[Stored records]
━━━━

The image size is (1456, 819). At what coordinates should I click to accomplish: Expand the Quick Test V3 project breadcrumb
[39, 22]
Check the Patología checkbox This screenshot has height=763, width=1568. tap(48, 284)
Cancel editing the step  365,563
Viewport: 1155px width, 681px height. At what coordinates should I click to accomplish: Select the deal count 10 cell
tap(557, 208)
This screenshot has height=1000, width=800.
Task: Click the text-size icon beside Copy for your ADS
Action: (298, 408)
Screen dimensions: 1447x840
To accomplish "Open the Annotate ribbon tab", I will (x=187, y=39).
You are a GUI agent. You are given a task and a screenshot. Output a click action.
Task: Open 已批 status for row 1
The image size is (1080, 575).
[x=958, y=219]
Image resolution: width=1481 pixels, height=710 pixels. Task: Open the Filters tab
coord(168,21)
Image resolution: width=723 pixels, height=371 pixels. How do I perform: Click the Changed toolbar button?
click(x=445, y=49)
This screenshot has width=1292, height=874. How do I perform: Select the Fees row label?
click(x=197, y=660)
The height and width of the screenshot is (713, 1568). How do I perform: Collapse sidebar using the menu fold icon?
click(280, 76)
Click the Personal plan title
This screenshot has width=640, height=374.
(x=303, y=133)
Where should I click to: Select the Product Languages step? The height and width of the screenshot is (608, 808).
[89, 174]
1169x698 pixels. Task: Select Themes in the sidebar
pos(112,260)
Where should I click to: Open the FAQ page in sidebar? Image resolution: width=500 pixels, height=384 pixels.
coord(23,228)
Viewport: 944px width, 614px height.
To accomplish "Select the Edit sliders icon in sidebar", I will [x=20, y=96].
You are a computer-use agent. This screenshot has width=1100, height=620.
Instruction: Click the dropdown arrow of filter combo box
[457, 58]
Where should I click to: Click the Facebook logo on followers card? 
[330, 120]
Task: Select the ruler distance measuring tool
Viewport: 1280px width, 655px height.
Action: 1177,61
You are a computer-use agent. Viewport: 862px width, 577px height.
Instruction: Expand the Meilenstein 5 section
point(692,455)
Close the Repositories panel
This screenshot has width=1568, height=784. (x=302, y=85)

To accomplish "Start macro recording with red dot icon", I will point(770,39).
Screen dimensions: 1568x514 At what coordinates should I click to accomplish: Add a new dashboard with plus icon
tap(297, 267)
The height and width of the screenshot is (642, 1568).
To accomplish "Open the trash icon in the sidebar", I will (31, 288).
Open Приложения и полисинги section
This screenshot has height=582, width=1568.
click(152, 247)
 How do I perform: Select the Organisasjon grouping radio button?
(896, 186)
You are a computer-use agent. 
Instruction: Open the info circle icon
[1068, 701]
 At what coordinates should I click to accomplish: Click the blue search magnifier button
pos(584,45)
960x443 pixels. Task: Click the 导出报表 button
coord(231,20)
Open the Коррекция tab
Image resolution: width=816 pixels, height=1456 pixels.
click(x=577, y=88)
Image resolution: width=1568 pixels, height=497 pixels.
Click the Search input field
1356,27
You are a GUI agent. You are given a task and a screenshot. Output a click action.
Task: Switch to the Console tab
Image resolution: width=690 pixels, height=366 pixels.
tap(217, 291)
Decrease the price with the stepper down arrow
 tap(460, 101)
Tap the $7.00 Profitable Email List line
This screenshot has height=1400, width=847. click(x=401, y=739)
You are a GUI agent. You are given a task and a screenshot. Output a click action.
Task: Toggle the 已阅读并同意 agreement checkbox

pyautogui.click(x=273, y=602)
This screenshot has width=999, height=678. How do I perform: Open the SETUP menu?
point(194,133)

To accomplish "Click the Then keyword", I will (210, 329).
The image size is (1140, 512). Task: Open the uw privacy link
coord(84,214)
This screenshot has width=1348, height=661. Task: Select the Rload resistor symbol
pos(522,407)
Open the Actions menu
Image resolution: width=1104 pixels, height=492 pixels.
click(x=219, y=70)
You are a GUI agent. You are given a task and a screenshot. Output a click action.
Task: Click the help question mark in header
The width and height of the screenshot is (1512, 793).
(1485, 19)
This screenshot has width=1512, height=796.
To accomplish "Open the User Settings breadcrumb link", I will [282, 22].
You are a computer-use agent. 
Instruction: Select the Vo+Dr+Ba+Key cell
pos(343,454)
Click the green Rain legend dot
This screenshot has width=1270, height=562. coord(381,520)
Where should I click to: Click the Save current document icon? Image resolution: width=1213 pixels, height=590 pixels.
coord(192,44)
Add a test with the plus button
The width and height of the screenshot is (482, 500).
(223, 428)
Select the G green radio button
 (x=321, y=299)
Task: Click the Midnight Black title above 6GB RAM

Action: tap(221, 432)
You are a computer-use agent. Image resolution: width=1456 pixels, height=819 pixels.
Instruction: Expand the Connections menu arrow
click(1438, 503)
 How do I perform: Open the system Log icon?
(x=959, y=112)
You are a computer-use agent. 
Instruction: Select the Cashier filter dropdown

━━━━

• _How to complete this task_: Set all the data down again, exactly as it reads above.

• _Solution to this problem_:
The image size is (1456, 819). At what coordinates should I click to accomplish: Expand the Quick Test V3 project breadcrumb
[39, 22]
Check the Patología checkbox This screenshot has height=763, width=1568. tap(48, 284)
Cancel editing the step  365,563
Viewport: 1155px width, 681px height. At what coordinates should I click to accomplish: Select the deal count 10 cell
tap(557, 208)
This screenshot has height=1000, width=800.
Task: Click the text-size icon beside Copy for your ADS
Action: (298, 408)
Screen dimensions: 1447x840
To accomplish "Open the Annotate ribbon tab", I will (x=187, y=39).
You are a GUI agent. You are given a task and a screenshot. Output a click action.
Task: Open 已批 status for row 1
The image size is (1080, 575).
[x=958, y=219]
Image resolution: width=1481 pixels, height=710 pixels. Task: Open the Filters tab
coord(168,21)
Image resolution: width=723 pixels, height=371 pixels. How do I perform: Click the Changed toolbar button?
click(x=445, y=49)
This screenshot has width=1292, height=874. How do I perform: Select the Fees row label?
click(x=197, y=660)
The height and width of the screenshot is (713, 1568). How do I perform: Collapse sidebar using the menu fold icon?
click(280, 76)
Click the Personal plan title
This screenshot has width=640, height=374.
(x=303, y=133)
Where should I click to: Select the Product Languages step? The height and width of the screenshot is (608, 808).
[89, 174]
1169x698 pixels. Task: Select Themes in the sidebar
pos(112,260)
Where should I click to: Open the FAQ page in sidebar? Image resolution: width=500 pixels, height=384 pixels.
coord(23,228)
Viewport: 944px width, 614px height.
To accomplish "Select the Edit sliders icon in sidebar", I will [x=20, y=96].
You are a computer-use agent. This screenshot has width=1100, height=620.
Instruction: Click the dropdown arrow of filter combo box
[457, 58]
Where should I click to: Click the Facebook logo on followers card? 
[330, 120]
Task: Select the ruler distance measuring tool
Viewport: 1280px width, 655px height.
Action: 1177,61
You are a computer-use agent. Viewport: 862px width, 577px height.
Instruction: Expand the Meilenstein 5 section
point(692,455)
Close the Repositories panel
This screenshot has width=1568, height=784. (x=302, y=85)

To accomplish "Start macro recording with red dot icon", I will point(770,39).
Screen dimensions: 1568x514 At what coordinates should I click to accomplish: Add a new dashboard with plus icon
tap(297, 267)
The height and width of the screenshot is (642, 1568).
To accomplish "Open the trash icon in the sidebar", I will (31, 288).
Open Приложения и полисинги section
This screenshot has height=582, width=1568.
click(152, 247)
 How do I perform: Select the Organisasjon grouping radio button?
(896, 186)
You are a computer-use agent. 
Instruction: Open the info circle icon
[1068, 701]
 At what coordinates should I click to accomplish: Click the blue search magnifier button
pos(584,45)
960x443 pixels. Task: Click the 导出报表 button
coord(231,20)
Open the Коррекция tab
Image resolution: width=816 pixels, height=1456 pixels.
click(x=577, y=88)
Image resolution: width=1568 pixels, height=497 pixels.
Click the Search input field
1356,27
You are a GUI agent. You are given a task and a screenshot. Output a click action.
Task: Switch to the Console tab
Image resolution: width=690 pixels, height=366 pixels.
tap(217, 291)
Decrease the price with the stepper down arrow
 tap(460, 101)
Tap the $7.00 Profitable Email List line
This screenshot has height=1400, width=847. click(x=401, y=739)
You are a GUI agent. You are given a task and a screenshot. Output a click action.
Task: Toggle the 已阅读并同意 agreement checkbox

pyautogui.click(x=273, y=602)
This screenshot has width=999, height=678. How do I perform: Open the SETUP menu?
point(194,133)

To accomplish "Click the Then keyword", I will (210, 329).
The image size is (1140, 512). Task: Open the uw privacy link
coord(84,214)
This screenshot has width=1348, height=661. Task: Select the Rload resistor symbol
pos(522,407)
Open the Actions menu
Image resolution: width=1104 pixels, height=492 pixels.
click(x=219, y=70)
You are a GUI agent. You are given a task and a screenshot. Output a click action.
Task: Click the help question mark in header
The width and height of the screenshot is (1512, 793).
(1485, 19)
This screenshot has width=1512, height=796.
To accomplish "Open the User Settings breadcrumb link", I will [282, 22].
You are a computer-use agent. 
Instruction: Select the Vo+Dr+Ba+Key cell
pos(343,454)
Click the green Rain legend dot
This screenshot has width=1270, height=562. coord(381,520)
Where should I click to: Click the Save current document icon? Image resolution: width=1213 pixels, height=590 pixels.
coord(192,44)
Add a test with the plus button
The width and height of the screenshot is (482, 500).
(223, 428)
Select the G green radio button
 (x=321, y=299)
Task: Click the Midnight Black title above 6GB RAM

Action: tap(221, 432)
You are a computer-use agent. Image resolution: width=1456 pixels, height=819 pixels.
Instruction: Expand the Connections menu arrow
click(1438, 503)
 How do I perform: Open the system Log icon?
(x=959, y=112)
You are a computer-use agent. 
Instruction: Select the Cashier filter dropdown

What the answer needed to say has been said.